Nach dem brutalen Mord an einem Lehrer in der Nähe von Paris zeigen Franzosen ihre Solidarität. Auf dem Schild steht, dass die Meinungsfreiheit verteidigt werden muss. Foto: AFP/BERTRAND GUAY

Die Bluttat wird als islamistischer Terroranschlag eingestuft. Die Polizei nimmt noch in der Nacht weitere Verdächtige fest.

Paris - Frankreich ist geschockt von dem brutalen Mord an einem Lehrer. Politiker und Ermittler stufen die Tat inzwischen als islamistischen Terror ein. Der Vorfall hatte sich im Pariser Vorort Conflans-Sainte-Honorine am Freitagnachmittag ereignet - der Täter wurde von der Polizei getötet.

Die Tragweite der Tat zeigt sich daran, dass Präsident Emmanuel Macron noch in der Nacht an den Tatort eilte, um sich ein Bild der Lage zu machen. „Unser Mitbürger wurde feige angegriffen, er war das Opfer eines bösartigen islamistischen Terroranschlags,“ sagte der Staatschef sichtlich bewegt. „Sie werden damit nicht durchkommen“, ergänzte er mit Blick auf Gewalt und die Terroranschläge in Frankreich.
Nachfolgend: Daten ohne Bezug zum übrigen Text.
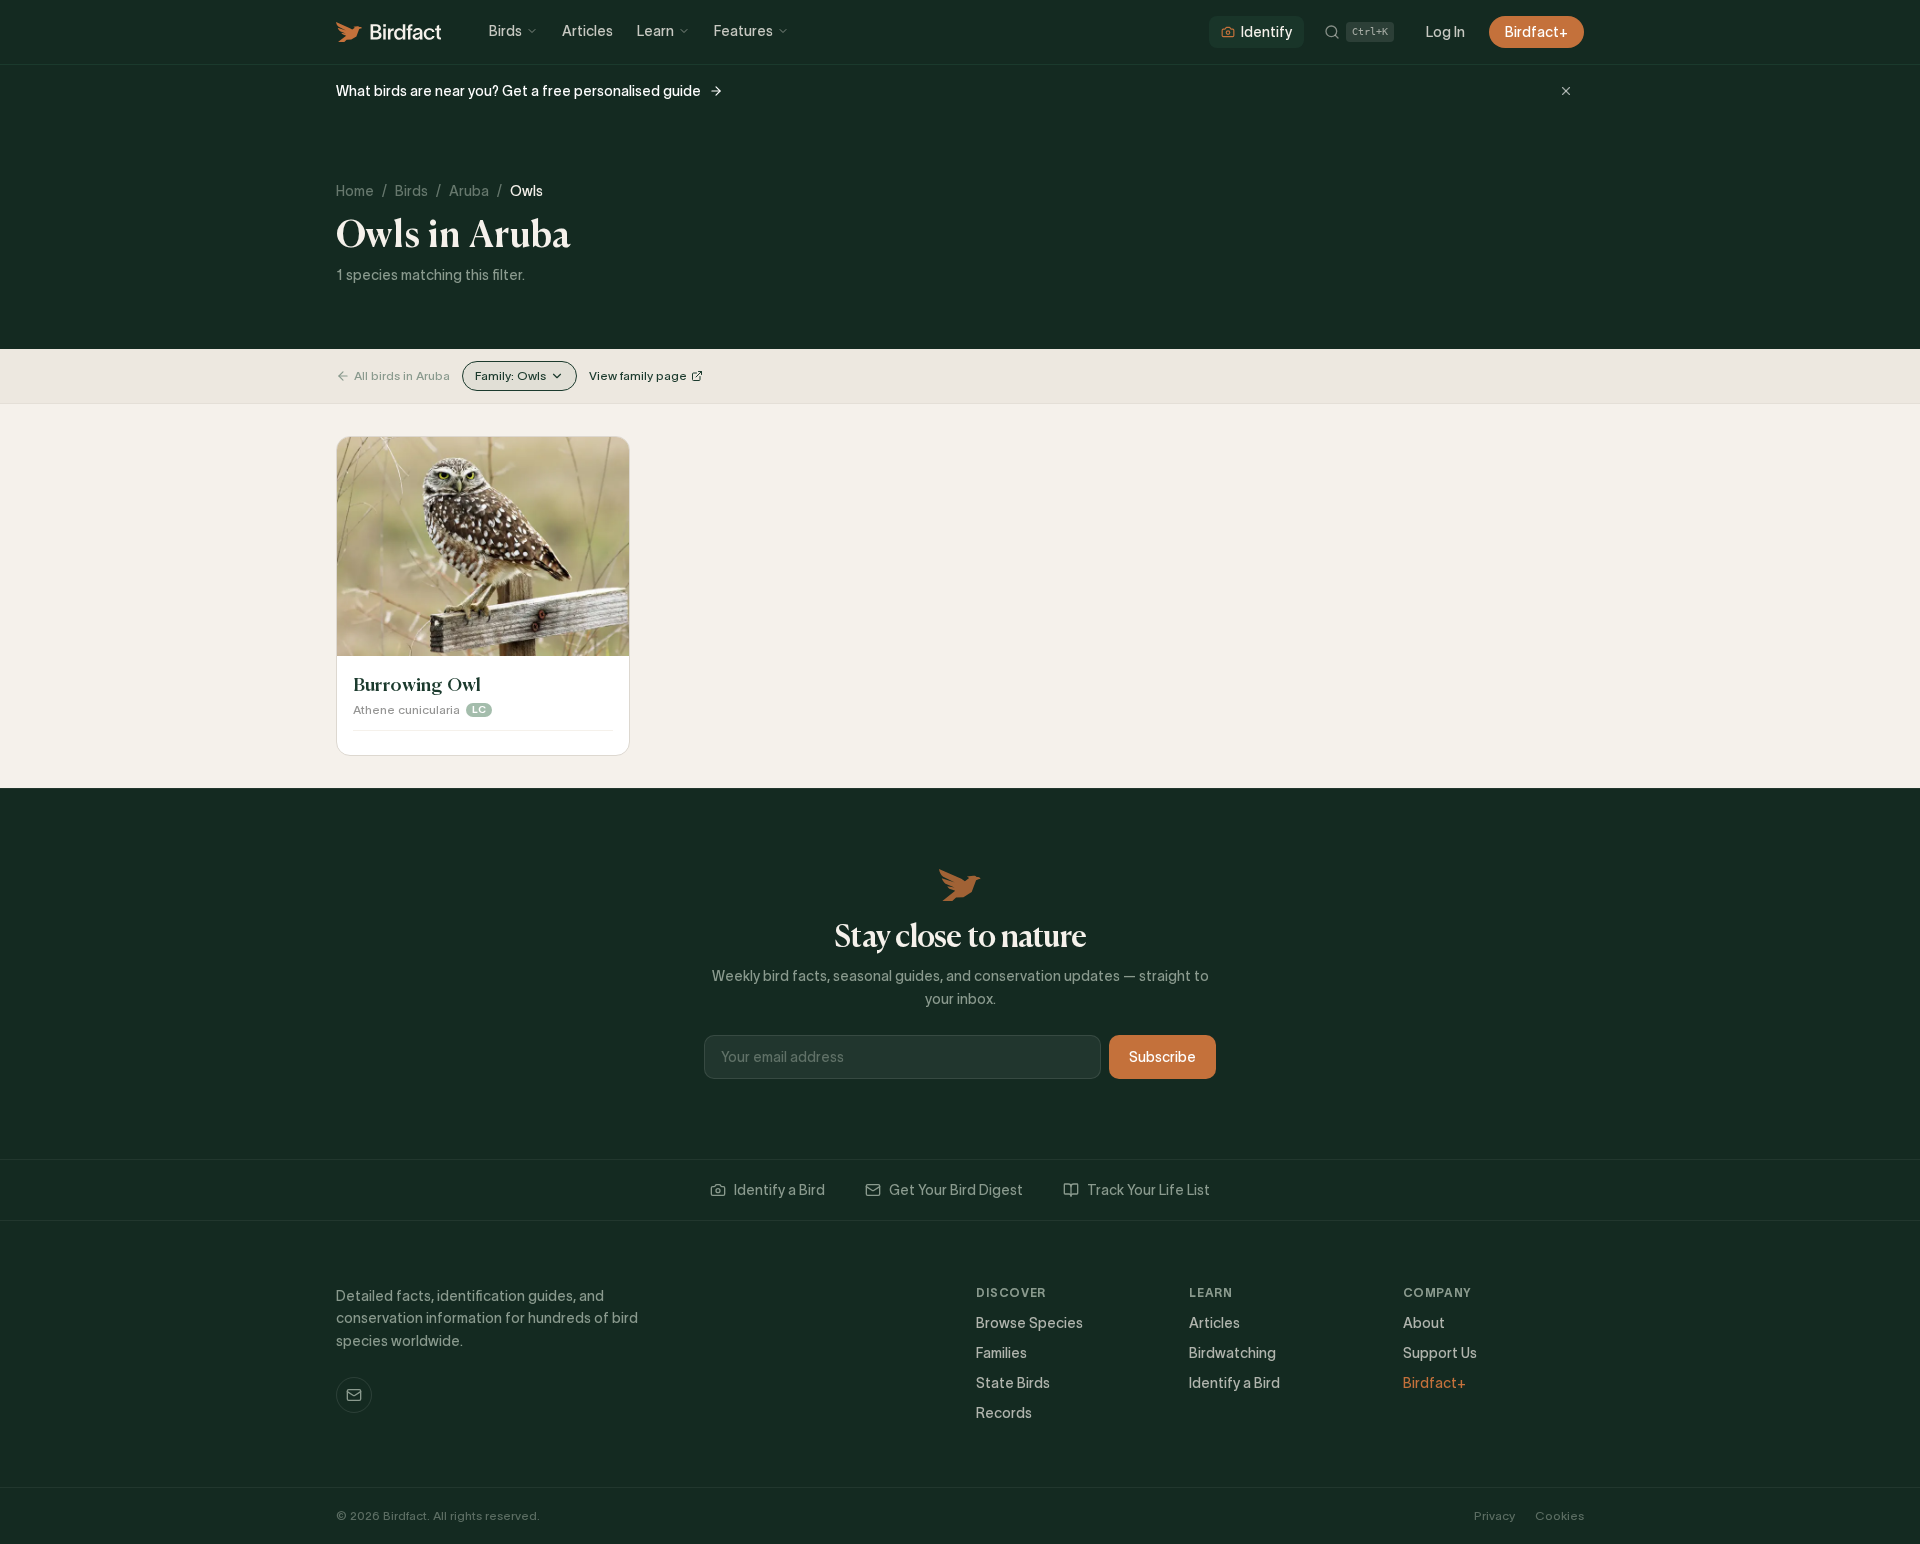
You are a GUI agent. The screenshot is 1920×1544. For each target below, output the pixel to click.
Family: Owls (510, 375)
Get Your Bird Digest (956, 1190)
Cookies (1559, 1515)
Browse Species (1029, 1323)
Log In (1445, 32)
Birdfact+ (1536, 32)
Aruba (469, 191)
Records (1004, 1413)
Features (743, 31)
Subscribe (1162, 1057)
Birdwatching (1232, 1353)
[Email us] (354, 1395)
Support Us (1440, 1353)
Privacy (1494, 1515)
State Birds (1013, 1383)
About (1424, 1323)
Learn (655, 31)
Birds (505, 31)
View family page (638, 375)
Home (355, 191)
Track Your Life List (1148, 1190)
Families (1001, 1353)
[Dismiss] (1566, 91)
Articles (587, 31)
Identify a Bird (779, 1190)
Auf offener Straße enthauptet

Nach bisherigen Erkenntnissen wurde der Geschichtslehrer auf offener Straße angegriffen und enthauptet. Die Anti-Terror-Staatsanwaltschaft hat die Ermittlungen übernommen. Das Opfer soll Mitte 40 gewesen sein und vor kurzem Mohammed-Karikaturen im Unterricht gezeigt haben, als das Thema Meinungsfreiheit behandelt wurde. Aus Polizeikreisen verlautete, der Lehrer habe deshalb über mehrere Tage lang Drohungen erhalten. Ein Elternteil habe Beschwerde gegen den Mann eingereicht. Der Vater eines Schülers sagte dem Sender „France Inter“, dass der Lehrer in der besagten Unterrichtsstunde die muslimischen Schüler gefragt habe, ob sie den Raum verlassen wollten, bevor er die Bilder zeigte. Der Lehrer sei nicht „herablassend oder respektlos“ gewesen, erklärte der Mann.

Der Täter wird von der Polizei getötet

Der erschossene Verdächtige war der Polizei zufolge ein 18-jähriger Tschetschene. Er soll nach der Tat im Internet mit dem Tod des Lehrers geprahlt haben. Noch in der Nacht seien neun Verdächtige festgenommen worden, darunter die Großeltern, Eltern und ein 17-jährigen Bruder des mutmaßlichen Attentäters, teilte die Anti-Terror-Staatsanwaltschaft mit. Der Hauptverdächtige sei rund 600 Meter vom Ort der Enthauptung von der Polizei erschossen worden, verlautete aus Ermittlerkreisen. Er sei mit einem Messer bewaffnet gewesen. Er habe daneben eine Soft Gun mit Plastikkugeln bei sich gehabt und sich geweigert, die Waffen niederzulegen.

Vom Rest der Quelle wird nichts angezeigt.